Chapter 13 of 18 · 20 min

Pruning removes weights deemed unimportant, reducing model size and computational requirements. The distinction between structured and unstructured pruning determines implementation complexity and hardware benefits.

Unstructured pruning removes individual weights arbitrarily. A 70% sparsity model retains 30% of weights, but the remaining weights lack regular patterns. Hardware cannot accelerate sparse computation efficiently—modern GPUs expect dense matrices.

# Torch pruning example
import torch.nn.utils.prune as prune

# Unstructured magnitude pruning - remove lowest magnitude weights
model = AutoModelForCausalLM.from_pretrained("meta-llama/Llama-2-7b-hf")

for name, module in model.named_modules():
    if "q_proj" in name or "v_proj" in name:
        prune.l1_unstructured(module, name="weight", amount=0.3)

# After pruning, fine-tune to recover accuracy
# Pruned weights remain at zero but structure is irregular

Structured pruning removes weights in regular patterns—entire attention heads, feed-forward layers, or channels. This regularity maps to hardware efficiently.

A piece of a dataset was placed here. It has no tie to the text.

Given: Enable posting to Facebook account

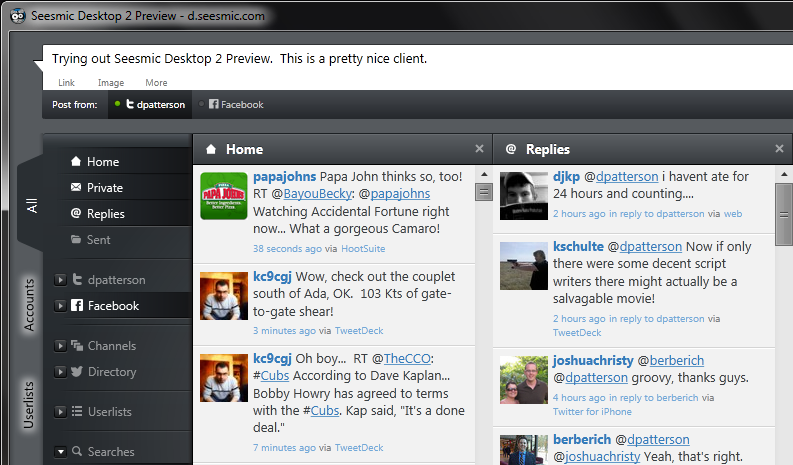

# Structured pruning - remove attention heads
from transformers import LlamaConfig

config = LlamaConfig.from_pretrained("meta-llama/Llama-2-7b-hf")
# Original: 32 attention heads
# Remove 8 heads (25% structured sparsity)
config.num_attention_heads = 24
config.hidden_size = 3584  # Adjust hidden dimension to maintain parameter ratio

pruned_model = AutoModelForCausalLM.from_pretrained(
    "meta-llama/Llama-2-7b-hf",
    config=config
)

Magnitude pruning removes weights below a threshold:

def magnitude_prune(model, sparsity):
    """Remove lowest magnitude weights per layer"""
    for name, param in model.named_parameters():
        if 'weight' in name:
            threshold = torch.quantile(torch.abs(param), sparsity)
            mask = torch.abs(param) > threshold
            param.data *= mask.float()
    return model

Movement pruning trains the model to identify which weights to remove:

# Movement pruning - train which weights to remove
def movement_prune_step(model, dataloader, sparsity=0.4):
    for batch in dataloader:
        outputs = model(**batch)
        loss = outputs.loss
        loss.backward()
        
        # Update importance scores based on gradient magnitude
        with torch.no_grad():
            for name, param in model.named_parameters():
                if 'weight' in name:
                    param.importance_scores += param.grad.abs()
    return model

Hardware compatibility matters:

Pruning Type Hardware Acceleration Implementation Typical Sparsity
Unstructured Limited (sparse kernels immature) Simple 50-80%
Structured (heads) Full (dense computation) Requires architecture change 10-30%
Structured (channels) Full Requires architecture change 20-50%
N:M structured Limited (recent GPU support) Requires new training 33-67%

NVIDIA A100 and H100 support structured sparsity through torch.sparse with tensor cores. RT 30/40 series has limited sparse support.

EXERCISE

Implement 2:4 structured pruning (keep 2 weights, remove 2 in each group of 4). Compare inference speed and memory usage against unstructured pruning at equivalent sparsity.